### LESETEXT:
>>>

Seit der Verkehr mit Tempo 100 lautlos an Güterfelde vorbeirauscht, können viele Stahnsdorfer nicht mehr ruhig schlafen. Während die Güterfelder gut geschützt vorm Lärm hinter einer Lärmschutzwand wohnen, bekommen die Stahnsdorfer die volle Dröhnung ab. Der Protest ist mittlerweile so groß, dass sich das Rathaus zum Handeln gezwungen sieht. Eine Anwaltskanzlei soll die alten Baupläne und Lärmprognosen für die neue Schnellstraße zwischen Potsdam und dem BER mit dem tatsächlichen Lärm in den Wohnsiedlungen vergleichen. Das sagte der Stahnsdorfer Bürgermeister Bernd Albers (BfB) den PNN. Ziel sei es, das Land zum Bau weiterer Lärmschutzwände zu zwingen.
„Ich habe auch Ohren“, so Albers. Der Lärm in den Siedlungen habe seit der Eröffnung der Straße deutlich zugenommen. Er geht fest davon aus, dass die Messwerte die Prognosen von einst übertreffen. Das Rathaus will gerichtsfeste Zahlen – für den Fall, dass das Land weitere Schutzmaßnahmen ablehnt.

<<<

Welches Ziel verfolgt das Stahnsdorfer Rathaus laut dem Lesetext mit dem Vergleich, den eine Anwaltskanzlei vornehmen soll?

### BEREITGESTELLTES MATERIAL:
>>>

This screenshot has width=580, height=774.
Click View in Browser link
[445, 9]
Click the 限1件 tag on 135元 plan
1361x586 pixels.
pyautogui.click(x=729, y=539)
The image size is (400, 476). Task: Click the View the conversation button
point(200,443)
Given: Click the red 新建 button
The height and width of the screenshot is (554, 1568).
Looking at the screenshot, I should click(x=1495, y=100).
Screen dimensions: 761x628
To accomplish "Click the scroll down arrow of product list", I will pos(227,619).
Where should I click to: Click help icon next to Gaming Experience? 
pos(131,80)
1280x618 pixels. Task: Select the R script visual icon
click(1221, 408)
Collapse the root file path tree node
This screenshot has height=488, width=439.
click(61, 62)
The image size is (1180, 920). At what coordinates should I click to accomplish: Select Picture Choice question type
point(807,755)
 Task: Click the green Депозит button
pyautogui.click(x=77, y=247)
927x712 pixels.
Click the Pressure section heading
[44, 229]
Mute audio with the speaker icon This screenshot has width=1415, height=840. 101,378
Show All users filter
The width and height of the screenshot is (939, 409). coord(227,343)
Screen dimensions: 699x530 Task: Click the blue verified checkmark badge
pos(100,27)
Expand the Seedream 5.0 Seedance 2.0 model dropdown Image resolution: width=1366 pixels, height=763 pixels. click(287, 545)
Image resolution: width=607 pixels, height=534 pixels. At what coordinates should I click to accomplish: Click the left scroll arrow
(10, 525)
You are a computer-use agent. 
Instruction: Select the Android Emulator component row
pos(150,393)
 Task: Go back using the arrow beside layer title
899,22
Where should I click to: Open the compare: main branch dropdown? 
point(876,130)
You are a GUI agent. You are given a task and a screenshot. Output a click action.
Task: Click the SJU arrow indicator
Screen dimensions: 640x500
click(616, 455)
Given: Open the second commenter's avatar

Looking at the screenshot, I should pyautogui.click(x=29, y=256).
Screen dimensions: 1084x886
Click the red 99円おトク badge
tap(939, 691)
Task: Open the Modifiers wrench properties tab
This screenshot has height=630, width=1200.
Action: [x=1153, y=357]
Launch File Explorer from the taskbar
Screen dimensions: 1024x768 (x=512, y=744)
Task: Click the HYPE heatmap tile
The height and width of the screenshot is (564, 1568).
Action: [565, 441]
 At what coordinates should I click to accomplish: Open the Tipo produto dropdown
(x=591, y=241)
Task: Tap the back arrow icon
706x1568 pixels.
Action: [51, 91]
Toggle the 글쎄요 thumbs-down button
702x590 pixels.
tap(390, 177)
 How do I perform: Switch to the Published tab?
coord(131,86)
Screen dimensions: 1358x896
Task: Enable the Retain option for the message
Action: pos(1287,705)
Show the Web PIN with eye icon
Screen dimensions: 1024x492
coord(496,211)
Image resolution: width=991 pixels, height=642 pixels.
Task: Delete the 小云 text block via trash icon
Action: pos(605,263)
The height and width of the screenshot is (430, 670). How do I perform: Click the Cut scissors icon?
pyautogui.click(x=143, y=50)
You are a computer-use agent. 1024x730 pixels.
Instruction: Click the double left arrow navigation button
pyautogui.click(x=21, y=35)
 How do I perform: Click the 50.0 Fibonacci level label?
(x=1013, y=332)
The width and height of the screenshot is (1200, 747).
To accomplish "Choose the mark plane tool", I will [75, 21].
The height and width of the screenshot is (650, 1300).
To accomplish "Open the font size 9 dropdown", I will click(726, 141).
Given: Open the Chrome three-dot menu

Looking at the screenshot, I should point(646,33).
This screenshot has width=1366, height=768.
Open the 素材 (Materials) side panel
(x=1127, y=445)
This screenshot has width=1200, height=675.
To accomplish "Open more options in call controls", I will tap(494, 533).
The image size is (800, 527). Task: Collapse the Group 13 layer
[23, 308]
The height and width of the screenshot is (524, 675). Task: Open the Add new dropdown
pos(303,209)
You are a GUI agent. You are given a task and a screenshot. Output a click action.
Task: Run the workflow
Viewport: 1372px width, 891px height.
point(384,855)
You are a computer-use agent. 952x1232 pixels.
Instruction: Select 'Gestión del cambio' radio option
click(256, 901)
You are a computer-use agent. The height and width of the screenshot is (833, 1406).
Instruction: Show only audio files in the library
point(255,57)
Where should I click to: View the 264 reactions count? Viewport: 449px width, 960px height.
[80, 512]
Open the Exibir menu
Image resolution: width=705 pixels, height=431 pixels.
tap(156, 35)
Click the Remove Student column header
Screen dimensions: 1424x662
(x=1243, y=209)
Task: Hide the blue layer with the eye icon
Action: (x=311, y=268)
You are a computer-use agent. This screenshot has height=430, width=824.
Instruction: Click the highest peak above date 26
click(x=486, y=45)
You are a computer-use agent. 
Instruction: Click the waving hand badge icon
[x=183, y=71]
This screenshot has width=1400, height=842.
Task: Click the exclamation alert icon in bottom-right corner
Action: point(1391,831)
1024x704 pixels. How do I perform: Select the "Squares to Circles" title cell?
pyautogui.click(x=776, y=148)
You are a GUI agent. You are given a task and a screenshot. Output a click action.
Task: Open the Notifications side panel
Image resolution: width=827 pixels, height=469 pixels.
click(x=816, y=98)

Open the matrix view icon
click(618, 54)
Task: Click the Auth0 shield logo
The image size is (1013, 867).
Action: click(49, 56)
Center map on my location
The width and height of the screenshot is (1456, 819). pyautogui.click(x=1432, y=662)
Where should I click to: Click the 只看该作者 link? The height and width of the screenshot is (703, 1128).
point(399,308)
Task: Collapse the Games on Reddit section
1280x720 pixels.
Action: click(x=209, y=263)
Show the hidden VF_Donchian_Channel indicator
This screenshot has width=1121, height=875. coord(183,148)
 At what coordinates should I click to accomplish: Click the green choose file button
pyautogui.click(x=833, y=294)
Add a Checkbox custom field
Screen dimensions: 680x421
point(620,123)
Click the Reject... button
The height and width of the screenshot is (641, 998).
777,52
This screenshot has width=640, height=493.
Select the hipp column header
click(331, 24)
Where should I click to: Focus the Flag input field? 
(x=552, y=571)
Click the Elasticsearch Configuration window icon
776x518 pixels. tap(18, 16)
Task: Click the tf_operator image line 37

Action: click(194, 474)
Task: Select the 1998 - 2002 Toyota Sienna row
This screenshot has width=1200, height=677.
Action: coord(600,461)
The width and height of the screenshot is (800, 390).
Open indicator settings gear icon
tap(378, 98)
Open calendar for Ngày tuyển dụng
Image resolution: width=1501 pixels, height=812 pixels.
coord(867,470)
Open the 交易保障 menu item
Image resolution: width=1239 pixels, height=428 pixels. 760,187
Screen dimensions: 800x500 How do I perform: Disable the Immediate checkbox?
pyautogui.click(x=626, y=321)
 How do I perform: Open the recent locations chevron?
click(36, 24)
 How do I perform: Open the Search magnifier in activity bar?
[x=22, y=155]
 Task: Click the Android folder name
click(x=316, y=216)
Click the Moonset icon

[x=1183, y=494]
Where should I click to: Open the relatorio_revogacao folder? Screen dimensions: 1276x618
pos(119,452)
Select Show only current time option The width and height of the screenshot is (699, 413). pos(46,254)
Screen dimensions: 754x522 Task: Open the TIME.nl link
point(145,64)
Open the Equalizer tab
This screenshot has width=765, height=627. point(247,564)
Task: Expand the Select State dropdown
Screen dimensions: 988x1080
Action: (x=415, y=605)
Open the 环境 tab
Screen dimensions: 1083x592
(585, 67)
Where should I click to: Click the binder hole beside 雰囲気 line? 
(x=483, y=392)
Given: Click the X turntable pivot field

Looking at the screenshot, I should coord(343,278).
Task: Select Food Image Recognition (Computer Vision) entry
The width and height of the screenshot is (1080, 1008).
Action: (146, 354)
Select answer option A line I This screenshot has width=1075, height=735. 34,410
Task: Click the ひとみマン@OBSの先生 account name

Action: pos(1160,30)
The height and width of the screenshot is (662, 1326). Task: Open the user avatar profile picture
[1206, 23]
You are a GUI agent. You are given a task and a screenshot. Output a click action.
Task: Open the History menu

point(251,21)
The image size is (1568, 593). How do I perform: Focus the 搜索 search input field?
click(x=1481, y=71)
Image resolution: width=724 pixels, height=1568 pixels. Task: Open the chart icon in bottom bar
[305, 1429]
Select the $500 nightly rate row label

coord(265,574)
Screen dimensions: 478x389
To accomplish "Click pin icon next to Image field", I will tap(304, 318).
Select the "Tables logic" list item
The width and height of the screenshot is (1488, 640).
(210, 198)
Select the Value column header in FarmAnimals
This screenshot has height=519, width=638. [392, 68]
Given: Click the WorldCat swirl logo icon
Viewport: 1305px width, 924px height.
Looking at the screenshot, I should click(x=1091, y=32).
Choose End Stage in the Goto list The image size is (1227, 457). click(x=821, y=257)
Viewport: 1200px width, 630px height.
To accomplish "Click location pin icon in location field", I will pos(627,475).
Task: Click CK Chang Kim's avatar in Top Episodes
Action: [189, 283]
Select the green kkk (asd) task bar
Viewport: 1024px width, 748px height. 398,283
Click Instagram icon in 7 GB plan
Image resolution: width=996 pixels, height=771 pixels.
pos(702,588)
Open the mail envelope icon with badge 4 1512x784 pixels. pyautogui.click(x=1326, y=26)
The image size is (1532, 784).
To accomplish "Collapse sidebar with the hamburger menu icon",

<<<

### ANTWORT:
Das Land soll zum Bau weiterer Lärmschutzwände gezwungen werden.